* _Activity_
Exactly as they appear below, repeat the lines from the one with "Personalize (1440, 765)" through the one with "LEER MÁS (79, 501)", and no others.

[Pixel coordinate grounding data]

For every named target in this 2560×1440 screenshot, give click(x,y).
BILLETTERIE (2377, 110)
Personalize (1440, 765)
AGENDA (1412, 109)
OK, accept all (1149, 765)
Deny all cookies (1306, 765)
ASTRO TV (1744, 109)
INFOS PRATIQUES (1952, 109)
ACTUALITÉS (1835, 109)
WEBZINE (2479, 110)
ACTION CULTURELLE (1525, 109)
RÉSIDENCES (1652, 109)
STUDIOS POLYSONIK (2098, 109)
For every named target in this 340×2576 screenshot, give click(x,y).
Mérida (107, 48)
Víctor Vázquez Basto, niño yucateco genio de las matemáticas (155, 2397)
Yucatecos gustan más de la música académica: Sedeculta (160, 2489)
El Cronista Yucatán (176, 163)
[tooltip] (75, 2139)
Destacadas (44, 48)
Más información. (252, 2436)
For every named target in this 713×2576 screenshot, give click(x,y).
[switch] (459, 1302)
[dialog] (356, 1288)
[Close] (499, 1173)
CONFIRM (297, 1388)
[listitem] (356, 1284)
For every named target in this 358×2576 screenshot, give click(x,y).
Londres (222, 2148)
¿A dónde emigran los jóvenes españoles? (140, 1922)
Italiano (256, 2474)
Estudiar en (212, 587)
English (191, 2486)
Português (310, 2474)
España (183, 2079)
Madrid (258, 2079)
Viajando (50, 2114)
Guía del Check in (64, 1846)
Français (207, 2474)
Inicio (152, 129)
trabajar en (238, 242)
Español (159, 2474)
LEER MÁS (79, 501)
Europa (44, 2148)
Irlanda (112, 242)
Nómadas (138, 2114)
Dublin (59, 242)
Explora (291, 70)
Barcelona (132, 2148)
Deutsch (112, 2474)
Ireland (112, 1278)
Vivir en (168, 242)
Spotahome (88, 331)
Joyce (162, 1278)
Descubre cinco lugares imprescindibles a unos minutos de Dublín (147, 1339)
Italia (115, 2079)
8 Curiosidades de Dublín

* _Final answer_
Personalize (1440, 765)
AGENDA (1412, 109)
OK, accept all (1149, 765)
Deny all cookies (1306, 765)
ASTRO TV (1744, 109)
INFOS PRATIQUES (1952, 109)
ACTUALITÉS (1835, 109)
WEBZINE (2479, 110)
ACTION CULTURELLE (1525, 109)
RÉSIDENCES (1652, 109)
STUDIOS POLYSONIK (2098, 109)
For every named target in this 340×2576 screenshot, give click(x,y).
Mérida (107, 48)
Víctor Vázquez Basto, niño yucateco genio de las matemáticas (155, 2397)
Yucatecos gustan más de la música académica: Sedeculta (160, 2489)
El Cronista Yucatán (176, 163)
[tooltip] (75, 2139)
Destacadas (44, 48)
Más información. (252, 2436)
For every named target in this 713×2576 screenshot, give click(x,y).
[switch] (459, 1302)
[dialog] (356, 1288)
[Close] (499, 1173)
CONFIRM (297, 1388)
[listitem] (356, 1284)
For every named target in this 358×2576 screenshot, give click(x,y).
Londres (222, 2148)
¿A dónde emigran los jóvenes españoles? (140, 1922)
Italiano (256, 2474)
Estudiar en (212, 587)
English (191, 2486)
Português (310, 2474)
España (183, 2079)
Madrid (258, 2079)
Viajando (50, 2114)
Guía del Check in (64, 1846)
Français (207, 2474)
Inicio (152, 129)
trabajar en (238, 242)
Español (159, 2474)
LEER MÁS (79, 501)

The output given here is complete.